One tool I really like while we still have decent Internet is www.fastseas.com. This is a weather routing program that uses the interface of www.windy.com and the GFS weather model along with the specifics of your boat (polars) to create an optimum route for a passage. Once you’ve selected a Start and Finish location you enter the start date and time and have it calculate a route. In the image above the calculated route is the brown line. Fastseas will route for optimum speed, around land and to avoid high winds.
You can then look at the Stats about the calculated route: how many days, how many hours motoring, percentage of time beating/reaching/running, maximum wind speeds, minimum wind speeds, average boat speed, etc.

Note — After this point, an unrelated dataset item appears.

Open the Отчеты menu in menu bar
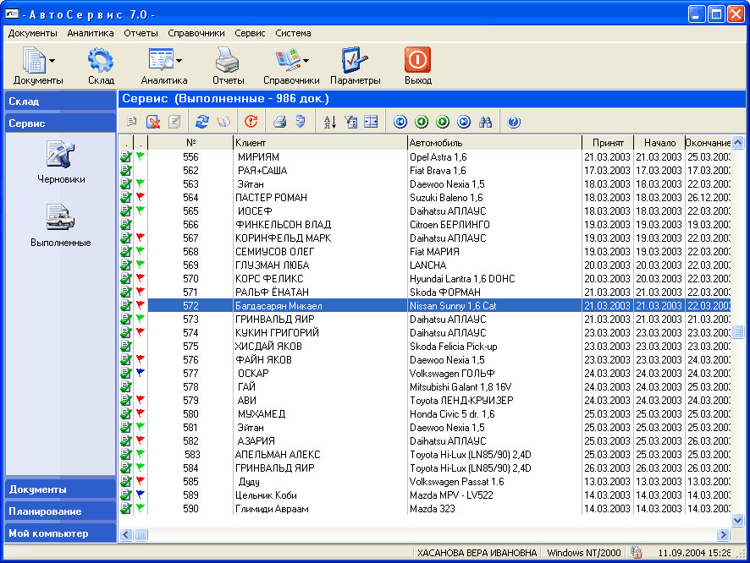The width and height of the screenshot is (750, 563). pos(141,33)
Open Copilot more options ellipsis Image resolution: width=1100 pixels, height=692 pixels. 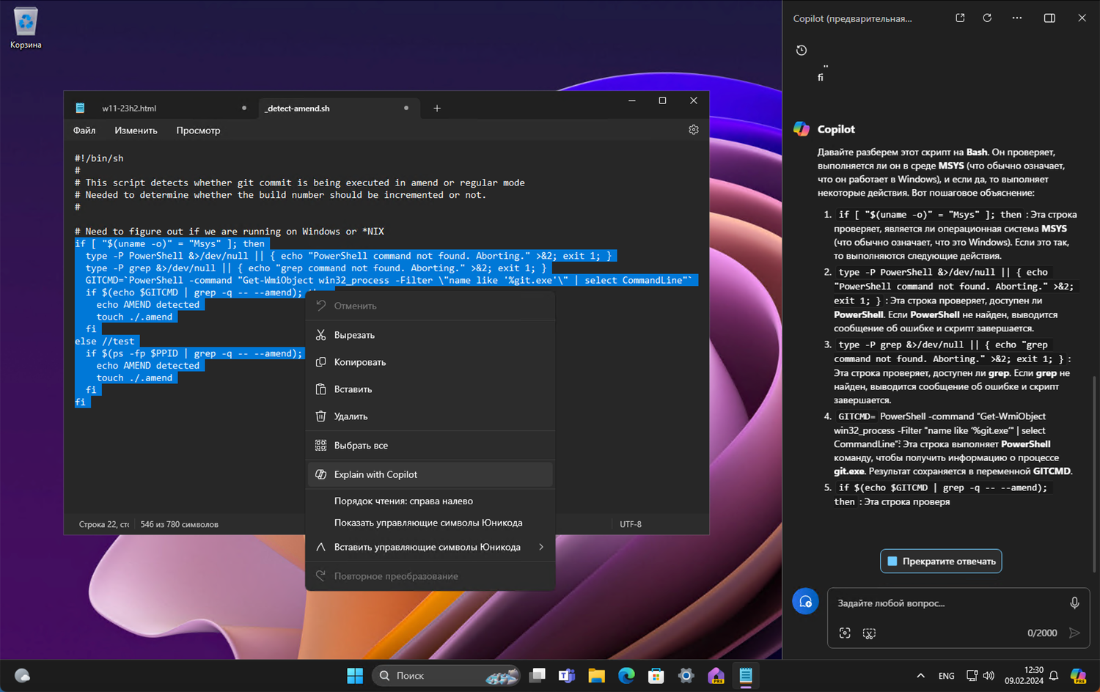coord(1017,18)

You can setup the polars for your boat describing how she points and what speed she does for various wind speeds and directions (or use the generic polar). This tab also lets you enter at what boat speed you will decide to motor and how fast you will motor.
One of the best features is the Departure Planning tab. It creates a route for the next ten days or so, assuming your original start date and time. You can then compare the Stats for each day and make a better decision on what day is the optimum departure date. For us we are trying to number one minimize the beating (sailing close to the wind, which is uncomfortable offshore) and number two to minimize motoring (hate that racket and dinosaur consumption).
There are few things that I’d like to see improved on Fastseas, but Jeremy, the developer of Fastseas is pretty active doing updates and making sure the program scales to the number of users. He’s had to add a small fee for unlimited use (free to use multiple times per month and try out) to help cover the Amazon Web Services Cloud computing costs.
One item I don’t like is that Fastseas uses the current predictions in its optimization. While this sounds good in theory and probably works well say in the Atlantic where the Gulf Stream moves in a fairly consistent river of water. The image above is a display of the current predictions between New Zealand and Fiji. You probably can’t make it from the image but basically the currents are just all over the place. Being 20 miles west of your position might reverse the .5 kt current shown on the display. In practice these predictions are useless on this passage and just add error to the optimization. Fortunately its not much error because the currents are small and somewhat random.